▶ _EXERCISE DETAILS_
Print out the entries below with no edits.

(Stored items)
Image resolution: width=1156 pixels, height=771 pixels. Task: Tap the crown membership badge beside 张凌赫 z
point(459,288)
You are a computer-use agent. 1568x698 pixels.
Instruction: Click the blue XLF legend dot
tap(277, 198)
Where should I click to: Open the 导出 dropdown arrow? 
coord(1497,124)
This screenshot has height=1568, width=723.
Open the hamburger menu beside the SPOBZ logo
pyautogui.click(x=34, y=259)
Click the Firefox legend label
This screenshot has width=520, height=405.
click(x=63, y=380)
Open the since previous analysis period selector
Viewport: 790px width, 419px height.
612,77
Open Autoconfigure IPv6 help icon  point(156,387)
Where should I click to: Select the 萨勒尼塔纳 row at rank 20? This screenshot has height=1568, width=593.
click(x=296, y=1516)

▶ _RESPONSE TO THIS TASK_
Image resolution: width=1156 pixels, height=771 pixels. Task: Tap the crown membership badge beside 张凌赫 z
point(459,288)
You are a computer-use agent. 1568x698 pixels.
Instruction: Click the blue XLF legend dot
tap(277, 198)
Where should I click to: Open the 导出 dropdown arrow? 
coord(1497,124)
This screenshot has height=1568, width=723.
Open the hamburger menu beside the SPOBZ logo
pyautogui.click(x=34, y=259)
Click the Firefox legend label
This screenshot has width=520, height=405.
click(x=63, y=380)
Open the since previous analysis period selector
Viewport: 790px width, 419px height.
612,77
Open Autoconfigure IPv6 help icon  point(156,387)
Where should I click to: Select the 萨勒尼塔纳 row at rank 20? This screenshot has height=1568, width=593.
click(x=296, y=1516)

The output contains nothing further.